Kelima prinsip ini saling berkaitan dan membentuk kerangka teologis yang khas,
yang menempatkan akal sebagai instrumen penting dalam memahami wahyu.
Berikut adalah penjelasan rinci mengenai setiap doktrin tersebut:
- At-Tauhid (اَلتَّوْحِيْد)
- Ke-Esa-an Allah
Prinsip ini adalah inti dari seluruh doktrin Mu'tazilah.

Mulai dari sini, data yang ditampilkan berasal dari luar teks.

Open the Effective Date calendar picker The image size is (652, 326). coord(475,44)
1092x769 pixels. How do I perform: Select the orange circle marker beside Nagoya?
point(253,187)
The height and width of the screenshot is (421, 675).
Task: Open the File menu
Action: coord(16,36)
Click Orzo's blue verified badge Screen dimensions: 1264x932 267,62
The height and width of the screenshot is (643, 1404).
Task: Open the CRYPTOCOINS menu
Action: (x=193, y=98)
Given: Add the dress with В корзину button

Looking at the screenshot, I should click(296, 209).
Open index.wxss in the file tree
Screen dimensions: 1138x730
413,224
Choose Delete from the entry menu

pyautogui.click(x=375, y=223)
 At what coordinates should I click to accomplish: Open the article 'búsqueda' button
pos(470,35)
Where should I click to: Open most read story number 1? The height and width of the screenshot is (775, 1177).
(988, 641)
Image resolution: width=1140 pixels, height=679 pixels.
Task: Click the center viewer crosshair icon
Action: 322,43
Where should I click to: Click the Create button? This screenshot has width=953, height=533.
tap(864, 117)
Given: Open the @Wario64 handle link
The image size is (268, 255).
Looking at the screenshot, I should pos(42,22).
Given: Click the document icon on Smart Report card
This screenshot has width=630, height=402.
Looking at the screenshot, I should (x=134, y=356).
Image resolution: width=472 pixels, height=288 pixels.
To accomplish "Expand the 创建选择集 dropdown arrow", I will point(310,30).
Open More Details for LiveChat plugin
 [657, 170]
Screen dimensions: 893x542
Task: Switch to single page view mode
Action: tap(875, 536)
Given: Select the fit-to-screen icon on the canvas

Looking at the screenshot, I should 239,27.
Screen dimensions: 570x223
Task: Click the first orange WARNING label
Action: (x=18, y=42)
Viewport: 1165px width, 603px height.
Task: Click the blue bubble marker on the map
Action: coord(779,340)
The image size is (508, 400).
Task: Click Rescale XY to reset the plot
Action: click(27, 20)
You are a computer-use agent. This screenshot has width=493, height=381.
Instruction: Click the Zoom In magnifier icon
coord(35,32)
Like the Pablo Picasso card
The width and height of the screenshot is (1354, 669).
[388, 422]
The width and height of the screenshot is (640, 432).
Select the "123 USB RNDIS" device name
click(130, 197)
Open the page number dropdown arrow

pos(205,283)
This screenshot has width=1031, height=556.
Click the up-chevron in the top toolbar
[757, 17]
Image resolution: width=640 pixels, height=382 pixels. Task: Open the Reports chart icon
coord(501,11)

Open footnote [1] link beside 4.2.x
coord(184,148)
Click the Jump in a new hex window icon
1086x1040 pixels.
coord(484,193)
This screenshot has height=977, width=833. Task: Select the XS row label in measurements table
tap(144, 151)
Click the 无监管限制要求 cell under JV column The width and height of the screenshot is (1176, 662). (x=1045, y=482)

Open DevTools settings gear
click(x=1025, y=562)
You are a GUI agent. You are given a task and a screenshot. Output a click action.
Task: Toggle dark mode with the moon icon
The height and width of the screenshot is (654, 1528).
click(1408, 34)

Mereka memahami tauhid secara mutlak, menolak segala bentuk antropomorfisme
(penyerupaan sifat Allah dengan makhluk-Nya). Penolakan Sifat Kekal, mu'tazilah berpendapat bahwa
sifat-sifat Allah (seperti ilmu, kehendak, dan pendengaran) tidak terpisah dari
zat-Nya. Jika sifat-sifat itu dianggap kekal secara terpisah, maka akan ada
lebih dari satu zat yang kekal (qadim), yang bertentangan dengan konsep
keesaan. Al-Qur'an adalah Makhluk, konsekuensi
dari prinsip ini adalah keyakinan mereka bahwa Al-Qur'an adalah makhluk yang diciptakan (makhluq),
bukan kekal (qadim). Mereka berargumen bahwa jika Al-Qur'an dianggap kekal,
maka akan ada dua yang kekal: Allah dan Al-Qur'an.
- Al-'Adl (اَلْعَدْل)
- Keadilan Allah
Prinsip ini menegaskan bahwa Allah adalah Maha Adil dan
tidak mungkin berbuat zalim. Keadilan ini menuntut bahwa manusia memiliki kebebasan berkehendak (freewill) penuh
atas tindakannya. Manusia Mencipta
Perbuatannya, mu'tazilah meyakini bahwa manusia menciptakan
perbuatannya sendiri, baik yang baik maupun yang buruk, dan bertanggung jawab
penuh atasnya. Allah tidak menciptakan perbuatan buruk manusia, karena hal itu
akan bertentangan dengan keadilan-Nya. Allah hanya menciptakan kemampuan (daya)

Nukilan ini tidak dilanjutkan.